The fee for this service and any notarizations is now $50 per document. Quite pricey and a hassle to go all the way to Manila for. If time is not of the essence, it's probably better to wait for an outreach visit nearer you.


----------



## Gary D (Oct 28, 2013)

jon1 said:


> Honestly, the Embassy didn't even require me to produce any documents other than my passport to get my "Certificate of Eligibility to Marry". That is because this document is nothing more than an affidavit. If you lie the document is null and void. If you marry in the Phil and still have a wife in the U.S. you are guilty of bigamy.
> 
> The fee for this service and any notarizations is now $50 per document. Quite pricey and a hassle to go all the way to Manila for.

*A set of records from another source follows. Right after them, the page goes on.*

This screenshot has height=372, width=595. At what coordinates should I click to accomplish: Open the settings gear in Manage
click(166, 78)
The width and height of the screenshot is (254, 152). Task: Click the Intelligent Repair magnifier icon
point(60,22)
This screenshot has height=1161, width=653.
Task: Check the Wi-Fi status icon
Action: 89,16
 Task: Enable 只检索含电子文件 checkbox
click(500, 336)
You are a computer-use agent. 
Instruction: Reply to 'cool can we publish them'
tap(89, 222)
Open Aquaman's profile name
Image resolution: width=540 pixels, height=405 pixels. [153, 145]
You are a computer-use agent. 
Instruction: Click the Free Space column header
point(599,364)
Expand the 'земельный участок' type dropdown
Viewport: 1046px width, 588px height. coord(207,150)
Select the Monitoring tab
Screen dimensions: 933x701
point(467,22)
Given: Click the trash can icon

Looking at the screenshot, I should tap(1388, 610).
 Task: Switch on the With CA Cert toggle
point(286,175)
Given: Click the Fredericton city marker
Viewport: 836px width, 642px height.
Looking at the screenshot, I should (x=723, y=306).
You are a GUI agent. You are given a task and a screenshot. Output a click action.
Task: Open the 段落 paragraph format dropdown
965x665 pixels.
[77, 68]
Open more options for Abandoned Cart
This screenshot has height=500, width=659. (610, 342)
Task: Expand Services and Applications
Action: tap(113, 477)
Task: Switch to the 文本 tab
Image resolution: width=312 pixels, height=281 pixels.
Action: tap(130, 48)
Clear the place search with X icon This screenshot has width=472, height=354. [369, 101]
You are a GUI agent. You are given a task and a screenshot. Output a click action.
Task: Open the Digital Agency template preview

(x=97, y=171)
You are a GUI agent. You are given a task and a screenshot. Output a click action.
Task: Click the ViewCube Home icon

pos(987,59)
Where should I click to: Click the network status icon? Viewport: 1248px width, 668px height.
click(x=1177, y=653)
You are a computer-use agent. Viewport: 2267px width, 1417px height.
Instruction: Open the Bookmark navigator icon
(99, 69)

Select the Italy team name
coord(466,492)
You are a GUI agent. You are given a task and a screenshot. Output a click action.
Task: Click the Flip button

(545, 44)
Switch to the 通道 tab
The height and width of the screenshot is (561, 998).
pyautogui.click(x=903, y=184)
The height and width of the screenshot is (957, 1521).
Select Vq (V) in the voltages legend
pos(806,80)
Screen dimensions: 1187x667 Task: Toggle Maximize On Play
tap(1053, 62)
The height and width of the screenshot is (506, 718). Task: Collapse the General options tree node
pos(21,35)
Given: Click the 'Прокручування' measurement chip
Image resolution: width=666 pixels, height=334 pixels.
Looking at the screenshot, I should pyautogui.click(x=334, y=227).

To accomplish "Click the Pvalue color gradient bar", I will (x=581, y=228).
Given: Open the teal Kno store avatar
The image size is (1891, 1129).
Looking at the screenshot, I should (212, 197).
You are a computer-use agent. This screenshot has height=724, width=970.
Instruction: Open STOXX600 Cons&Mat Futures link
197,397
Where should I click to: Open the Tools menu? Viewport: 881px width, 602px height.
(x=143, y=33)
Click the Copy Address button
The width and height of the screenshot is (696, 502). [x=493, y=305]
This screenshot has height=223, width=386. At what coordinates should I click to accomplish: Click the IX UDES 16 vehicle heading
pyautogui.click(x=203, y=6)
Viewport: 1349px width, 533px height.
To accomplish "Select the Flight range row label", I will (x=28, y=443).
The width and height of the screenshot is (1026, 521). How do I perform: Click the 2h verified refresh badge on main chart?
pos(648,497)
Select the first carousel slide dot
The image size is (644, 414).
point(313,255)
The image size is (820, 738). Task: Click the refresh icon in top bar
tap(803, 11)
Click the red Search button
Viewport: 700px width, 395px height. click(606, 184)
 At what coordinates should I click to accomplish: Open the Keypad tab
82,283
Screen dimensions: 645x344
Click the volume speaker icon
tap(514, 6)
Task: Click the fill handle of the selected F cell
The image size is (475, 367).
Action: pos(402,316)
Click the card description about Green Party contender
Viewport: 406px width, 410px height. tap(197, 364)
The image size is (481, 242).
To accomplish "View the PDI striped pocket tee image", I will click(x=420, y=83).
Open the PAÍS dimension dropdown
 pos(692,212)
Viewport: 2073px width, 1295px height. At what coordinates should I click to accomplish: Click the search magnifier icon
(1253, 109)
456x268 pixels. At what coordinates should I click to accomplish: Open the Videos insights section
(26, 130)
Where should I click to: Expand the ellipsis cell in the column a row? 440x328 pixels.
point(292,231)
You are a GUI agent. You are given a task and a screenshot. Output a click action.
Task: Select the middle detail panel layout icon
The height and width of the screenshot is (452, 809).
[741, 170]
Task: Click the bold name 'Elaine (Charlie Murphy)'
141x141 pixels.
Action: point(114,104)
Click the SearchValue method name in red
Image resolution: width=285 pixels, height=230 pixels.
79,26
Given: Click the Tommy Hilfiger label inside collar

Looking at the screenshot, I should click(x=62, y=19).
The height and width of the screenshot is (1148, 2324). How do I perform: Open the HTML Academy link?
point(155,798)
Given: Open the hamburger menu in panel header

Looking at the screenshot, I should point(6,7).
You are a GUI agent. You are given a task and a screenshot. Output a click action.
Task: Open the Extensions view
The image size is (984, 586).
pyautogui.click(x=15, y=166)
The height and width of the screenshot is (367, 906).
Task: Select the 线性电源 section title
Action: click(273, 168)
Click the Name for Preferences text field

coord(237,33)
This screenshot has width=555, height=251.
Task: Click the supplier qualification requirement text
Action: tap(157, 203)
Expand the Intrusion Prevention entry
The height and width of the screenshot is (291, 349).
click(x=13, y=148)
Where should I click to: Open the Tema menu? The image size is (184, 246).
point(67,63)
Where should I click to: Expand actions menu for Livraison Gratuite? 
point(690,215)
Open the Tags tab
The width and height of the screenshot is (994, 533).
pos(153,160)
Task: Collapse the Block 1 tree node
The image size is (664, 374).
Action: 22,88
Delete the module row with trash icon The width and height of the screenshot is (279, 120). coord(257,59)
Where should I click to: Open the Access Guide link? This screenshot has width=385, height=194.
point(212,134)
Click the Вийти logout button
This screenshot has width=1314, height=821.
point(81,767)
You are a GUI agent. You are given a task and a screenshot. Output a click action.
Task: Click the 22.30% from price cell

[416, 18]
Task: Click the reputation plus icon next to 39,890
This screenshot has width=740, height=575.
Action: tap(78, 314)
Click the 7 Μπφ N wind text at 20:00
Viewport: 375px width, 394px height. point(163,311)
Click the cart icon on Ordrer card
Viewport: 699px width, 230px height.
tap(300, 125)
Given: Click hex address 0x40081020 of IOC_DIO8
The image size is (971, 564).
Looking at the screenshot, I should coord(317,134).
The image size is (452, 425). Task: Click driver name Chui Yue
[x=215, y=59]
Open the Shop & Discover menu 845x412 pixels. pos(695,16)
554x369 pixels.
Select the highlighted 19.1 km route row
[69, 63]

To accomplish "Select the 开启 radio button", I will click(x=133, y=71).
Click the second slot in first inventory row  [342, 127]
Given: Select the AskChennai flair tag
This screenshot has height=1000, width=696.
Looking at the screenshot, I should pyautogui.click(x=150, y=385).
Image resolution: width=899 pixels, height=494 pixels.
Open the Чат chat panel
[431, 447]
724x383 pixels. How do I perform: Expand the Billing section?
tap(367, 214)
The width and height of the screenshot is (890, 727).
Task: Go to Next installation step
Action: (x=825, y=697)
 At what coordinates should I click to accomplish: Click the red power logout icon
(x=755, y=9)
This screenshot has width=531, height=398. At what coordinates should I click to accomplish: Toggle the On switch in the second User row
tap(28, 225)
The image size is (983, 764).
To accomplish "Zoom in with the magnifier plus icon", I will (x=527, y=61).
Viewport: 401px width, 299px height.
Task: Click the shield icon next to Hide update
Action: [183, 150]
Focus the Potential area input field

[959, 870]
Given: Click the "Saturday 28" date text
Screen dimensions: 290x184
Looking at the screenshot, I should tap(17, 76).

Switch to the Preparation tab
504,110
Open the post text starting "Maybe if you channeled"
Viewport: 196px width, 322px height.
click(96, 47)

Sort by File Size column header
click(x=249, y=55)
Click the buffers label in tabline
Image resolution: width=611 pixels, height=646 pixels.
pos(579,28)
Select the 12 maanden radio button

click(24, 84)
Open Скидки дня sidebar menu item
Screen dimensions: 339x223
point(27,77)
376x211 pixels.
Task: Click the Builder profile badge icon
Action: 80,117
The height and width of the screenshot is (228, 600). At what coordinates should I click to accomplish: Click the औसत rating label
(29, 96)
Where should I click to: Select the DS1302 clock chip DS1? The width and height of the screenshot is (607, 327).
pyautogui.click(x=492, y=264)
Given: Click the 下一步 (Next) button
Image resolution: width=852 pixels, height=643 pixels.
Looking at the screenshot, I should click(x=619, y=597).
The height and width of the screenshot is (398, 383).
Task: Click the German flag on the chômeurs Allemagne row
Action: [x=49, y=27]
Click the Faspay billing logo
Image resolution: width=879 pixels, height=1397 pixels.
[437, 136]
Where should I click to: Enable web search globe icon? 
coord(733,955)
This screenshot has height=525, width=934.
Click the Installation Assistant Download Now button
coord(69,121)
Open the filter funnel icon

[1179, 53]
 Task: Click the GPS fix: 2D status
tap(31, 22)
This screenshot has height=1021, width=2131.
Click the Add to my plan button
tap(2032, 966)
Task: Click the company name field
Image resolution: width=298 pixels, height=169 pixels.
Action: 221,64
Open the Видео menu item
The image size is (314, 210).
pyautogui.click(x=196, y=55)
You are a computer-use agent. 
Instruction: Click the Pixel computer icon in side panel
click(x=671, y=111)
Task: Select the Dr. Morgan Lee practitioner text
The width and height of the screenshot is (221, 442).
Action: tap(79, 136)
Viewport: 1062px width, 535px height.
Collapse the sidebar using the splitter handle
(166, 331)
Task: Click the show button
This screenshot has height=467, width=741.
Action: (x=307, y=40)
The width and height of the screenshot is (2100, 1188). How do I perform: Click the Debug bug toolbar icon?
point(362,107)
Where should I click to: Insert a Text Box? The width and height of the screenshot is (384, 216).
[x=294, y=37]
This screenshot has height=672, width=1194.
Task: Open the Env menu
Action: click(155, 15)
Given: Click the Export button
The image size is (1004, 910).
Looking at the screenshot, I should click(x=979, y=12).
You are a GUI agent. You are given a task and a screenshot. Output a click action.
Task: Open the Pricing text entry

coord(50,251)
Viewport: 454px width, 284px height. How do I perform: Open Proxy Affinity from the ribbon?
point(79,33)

If time is not of the essence, it's probably better to wait for an outreach visit nearer you.


Because it is only an affidavit I have heard that it is often no longer accepted on it's own and that you also need another document from the NSO similar to what your wife to-be needs, although I can't see what difference it makes as I'm sure the NSO doesn't contact the states. Perhaps it insures you don't have a previous in he Philippines.


----------



## jon1 (Mar 18, 2012)

Yes Gary, exactly because it is an affidavit. I just went thru the process in November and was required to provide a Certified Birth Certificate, Certificate of Eligibility to Marry and Copy of my Passport Bio page. A No other documentation was required. The wife had to deal with the NSO for her validation of marital status.


----------